Scripts merge_lora_weights.py seems to have an issue at the beginning (from llava... ?). After I changed it from

from llava.model.builder import load_pretrained_model
from llava.mm_utils import get_model_name_from_path

to

from geochat.model.builder import load_pretrained_model
from geochat.mm_utils import get_model_name_from_path

an error occurred: Traceback (most recent call last): File "GeoChat/scripts/merge_lora_weights.py", line 24, in merge_lora(args) File "GeoChat/scripts/merge_lora_weights.py", line 10, in merge_lora tokenizer, model, image_processor, context_len = load_pretrained_model(args.model_path, args.model_base, model_name, device_map='cpu') File "GeoChat/geochat/model/builder.py", line 110, in load_pretrained_model model = AutoModelForCausalLM.from_pretrained(model_base, torch_dtype=torch.float16, low_cpu_mem_usage=True, device_map="auto") File "miniconda-3/envs/geochat/lib/python3.10/site-packages/transformers/models/auto/auto_factory.py", line 461, in from_pretrained config, kwargs = AutoConfig.from_pretrained( File "miniconda-3/envs/geochat/lib/python3.10/site-packages/transformers/models/auto/configuration_auto.py", line 998, in from_pretrained config_class = CONFIG_MAPPING[config_dict["model_type"]] File "miniconda-3/envs/geochat/lib/python3.10/site-packages/transformers/models/auto/configuration_auto.py", line 710, in getitem raise KeyError(key) KeyError: 'llava'

KjAeRsTuIsK commented 7 months ago

@Luo-Z13, can you please check what is the name of the "model_type" in your base model and the saved checkpoint in the config.json file? Please change it to "geochat", if it is "llava". Let me know if that works.
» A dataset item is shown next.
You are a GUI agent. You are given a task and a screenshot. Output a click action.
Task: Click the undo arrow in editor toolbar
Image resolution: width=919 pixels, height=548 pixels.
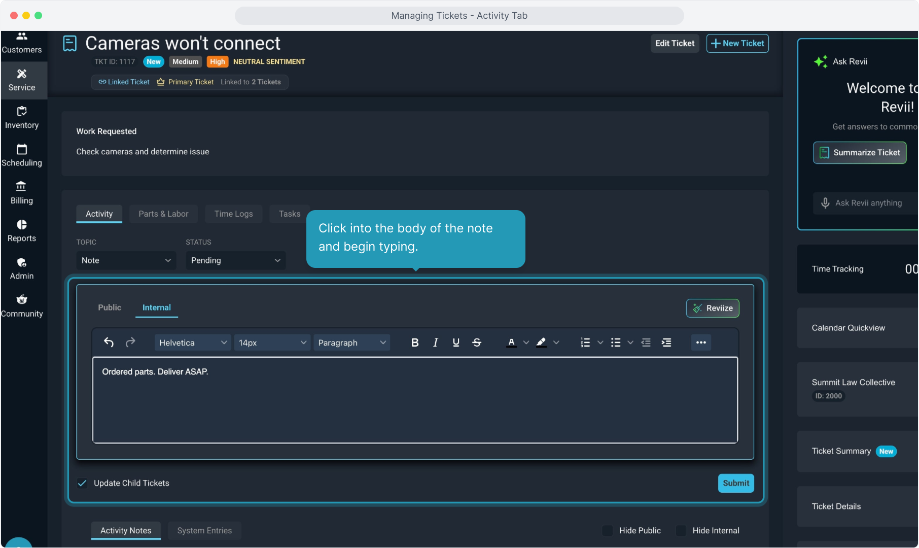coord(109,343)
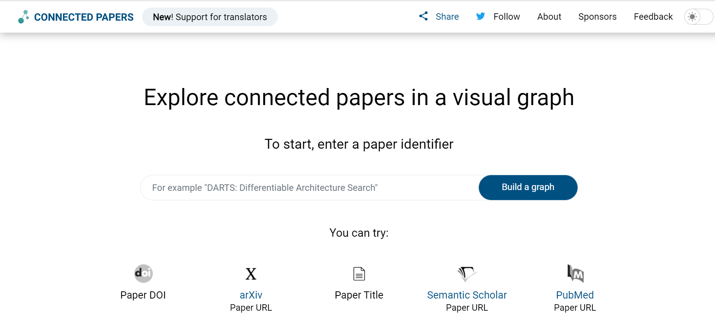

Luo-Z13 commented 7 months ago

@Luo-Z13, can you please check what is the name of the "model_type" in your base model and the saved checkpoint in the config.json file? Please change it to "geochat", if it is "llava". Let me know if that works.

Thank you very much, it works now.

KjAeRsTuIsK commented 7 months ago

Closing this issue for now, please reopen if you find any difficulties.